Responda com base no trecho sobre o fim do DPVAT:
1. De que país é a mãe de Rodolfo?
2. Em que ano o DPVAT foi extinto?
3. A que se resume o fim da proteção às vítimas das ruas e estradas?

• [Trecho do texto]:
########################################

Para Rodolfo, carioca, com pai gaúcho e mãe da Letônia, essas vítimas já sofrem com a impunidade no trânsito e, agora, foram definitivamente abandonadas. “Terão de chorar seus mortos e cuidar dos inválidos sem nenhum suporte financeiro. O único seguro social do país, que por longo tempo garantiu um mínimo de dignidade a essas famílias, foi definitivamente enterrado.”

Para ele, a extinção do DPVAT, em 2020, e do seu natimorto SPVAT, é um retrocesso inacreditável, extinguindo um conceito revolucionário para proteger as vítimas mais vulneráveis. O fim desta proteção às vítimas das ruas e estradas se resume à economia de algumas dezenas de milhões de reais por ano.

########################################

• [Material apresentado]:

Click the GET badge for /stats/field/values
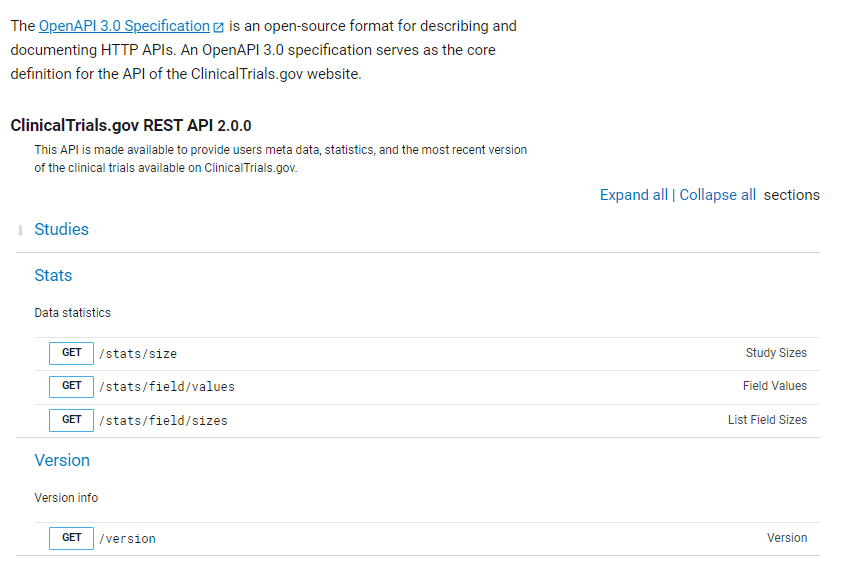The width and height of the screenshot is (857, 579). 71,386
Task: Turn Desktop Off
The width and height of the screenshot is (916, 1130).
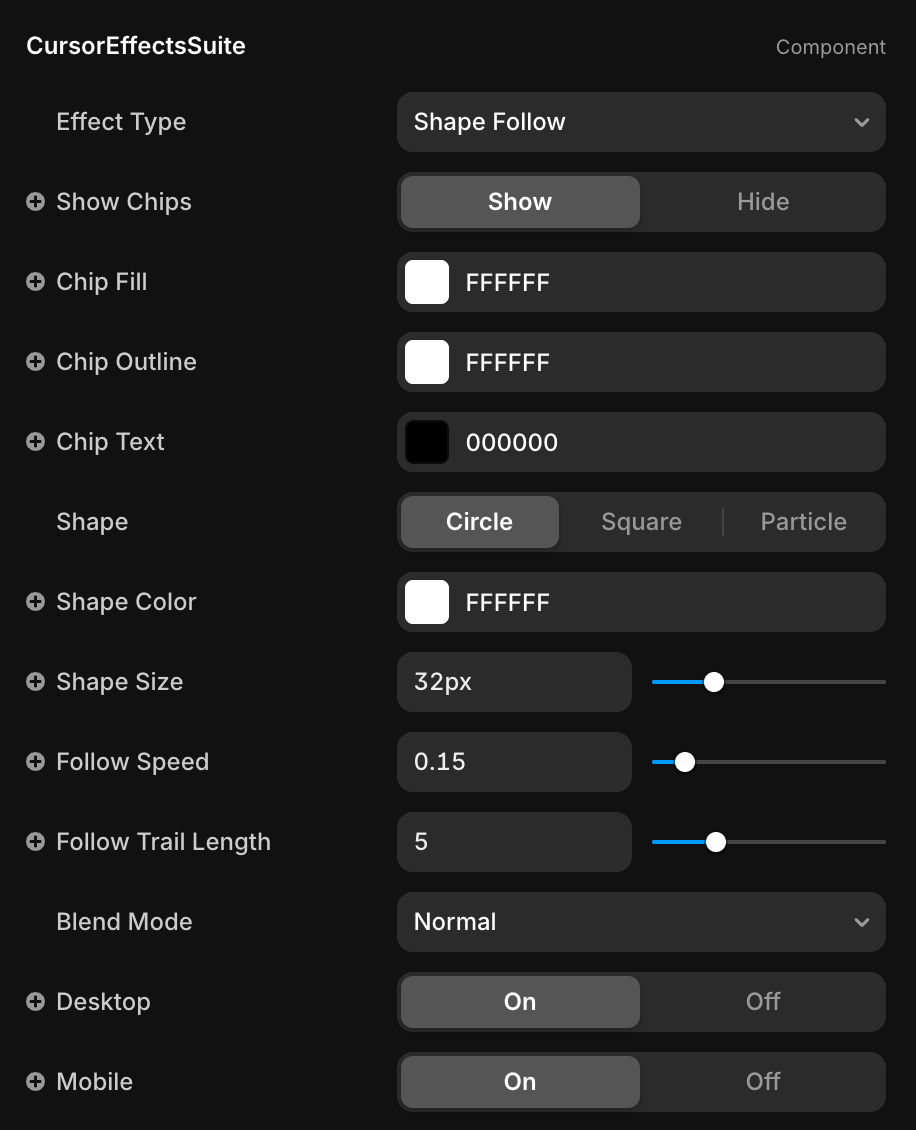Action: (x=762, y=1002)
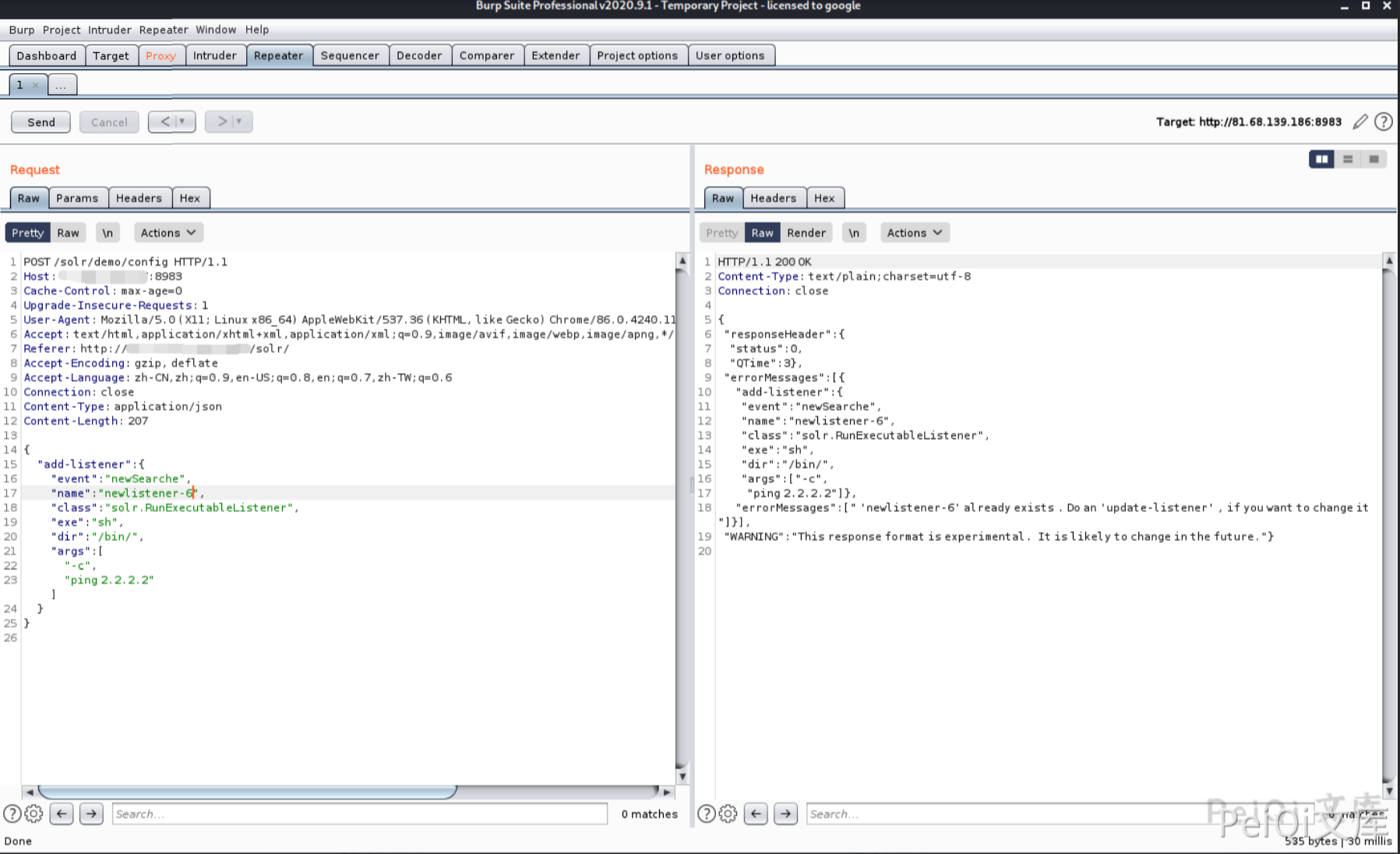Select side-by-side split layout icon

(1321, 159)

########################################

• [Resposta]:
1. Da Letônia.
2. Em 2020.
3. À economia de algumas dezenas de milhões de reais por ano.